▶ _Collected data entries_:
-----
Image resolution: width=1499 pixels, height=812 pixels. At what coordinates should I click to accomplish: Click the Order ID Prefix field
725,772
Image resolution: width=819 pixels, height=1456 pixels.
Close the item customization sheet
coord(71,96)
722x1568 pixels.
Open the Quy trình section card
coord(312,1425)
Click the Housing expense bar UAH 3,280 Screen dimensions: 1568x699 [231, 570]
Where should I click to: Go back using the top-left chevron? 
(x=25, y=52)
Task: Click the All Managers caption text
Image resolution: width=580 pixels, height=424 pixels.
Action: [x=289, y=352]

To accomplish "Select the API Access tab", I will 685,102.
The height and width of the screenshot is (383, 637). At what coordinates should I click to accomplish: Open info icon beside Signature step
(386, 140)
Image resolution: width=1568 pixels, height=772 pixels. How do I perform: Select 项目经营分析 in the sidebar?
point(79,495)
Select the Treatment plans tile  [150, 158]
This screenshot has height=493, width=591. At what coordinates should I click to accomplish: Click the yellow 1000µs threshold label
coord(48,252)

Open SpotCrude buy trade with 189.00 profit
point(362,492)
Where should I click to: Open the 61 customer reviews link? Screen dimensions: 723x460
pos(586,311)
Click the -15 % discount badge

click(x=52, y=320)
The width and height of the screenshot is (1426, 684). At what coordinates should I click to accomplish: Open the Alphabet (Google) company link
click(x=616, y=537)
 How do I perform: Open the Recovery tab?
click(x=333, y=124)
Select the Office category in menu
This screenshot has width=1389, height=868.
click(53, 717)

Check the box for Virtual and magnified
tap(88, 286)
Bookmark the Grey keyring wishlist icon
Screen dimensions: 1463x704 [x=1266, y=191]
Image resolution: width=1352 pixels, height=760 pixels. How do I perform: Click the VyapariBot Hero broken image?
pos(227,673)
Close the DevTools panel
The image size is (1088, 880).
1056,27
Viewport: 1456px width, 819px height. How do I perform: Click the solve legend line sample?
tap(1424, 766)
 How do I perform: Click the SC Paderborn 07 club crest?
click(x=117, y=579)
-----
▶ _TASK INSTRUCTIONS_: Could you write out all the entries exactly as given?

▶ _WRITTEN ANSWER_:
Image resolution: width=1499 pixels, height=812 pixels. At what coordinates should I click to accomplish: Click the Order ID Prefix field
725,772
Image resolution: width=819 pixels, height=1456 pixels.
Close the item customization sheet
coord(71,96)
722x1568 pixels.
Open the Quy trình section card
coord(312,1425)
Click the Housing expense bar UAH 3,280 Screen dimensions: 1568x699 [231, 570]
Where should I click to: Go back using the top-left chevron? 
(x=25, y=52)
Task: Click the All Managers caption text
Image resolution: width=580 pixels, height=424 pixels.
Action: [x=289, y=352]

To accomplish "Select the API Access tab", I will 685,102.
The height and width of the screenshot is (383, 637). At what coordinates should I click to accomplish: Open info icon beside Signature step
(386, 140)
Image resolution: width=1568 pixels, height=772 pixels. How do I perform: Select 项目经营分析 in the sidebar?
point(79,495)
Select the Treatment plans tile  [150, 158]
This screenshot has height=493, width=591. At what coordinates should I click to accomplish: Click the yellow 1000µs threshold label
coord(48,252)

Open SpotCrude buy trade with 189.00 profit
point(362,492)
Where should I click to: Open the 61 customer reviews link? Screen dimensions: 723x460
pos(586,311)
Click the -15 % discount badge

click(x=52, y=320)
The width and height of the screenshot is (1426, 684). At what coordinates should I click to accomplish: Open the Alphabet (Google) company link
click(x=616, y=537)
 How do I perform: Open the Recovery tab?
click(x=333, y=124)
Select the Office category in menu
This screenshot has width=1389, height=868.
click(53, 717)

Check the box for Virtual and magnified
tap(88, 286)
Bookmark the Grey keyring wishlist icon
Screen dimensions: 1463x704 [x=1266, y=191]
Image resolution: width=1352 pixels, height=760 pixels. How do I perform: Click the VyapariBot Hero broken image?
pos(227,673)
Close the DevTools panel
The image size is (1088, 880).
1056,27
Viewport: 1456px width, 819px height. How do I perform: Click the solve legend line sample?
tap(1424, 766)
 How do I perform: Click the SC Paderborn 07 club crest?
click(x=117, y=579)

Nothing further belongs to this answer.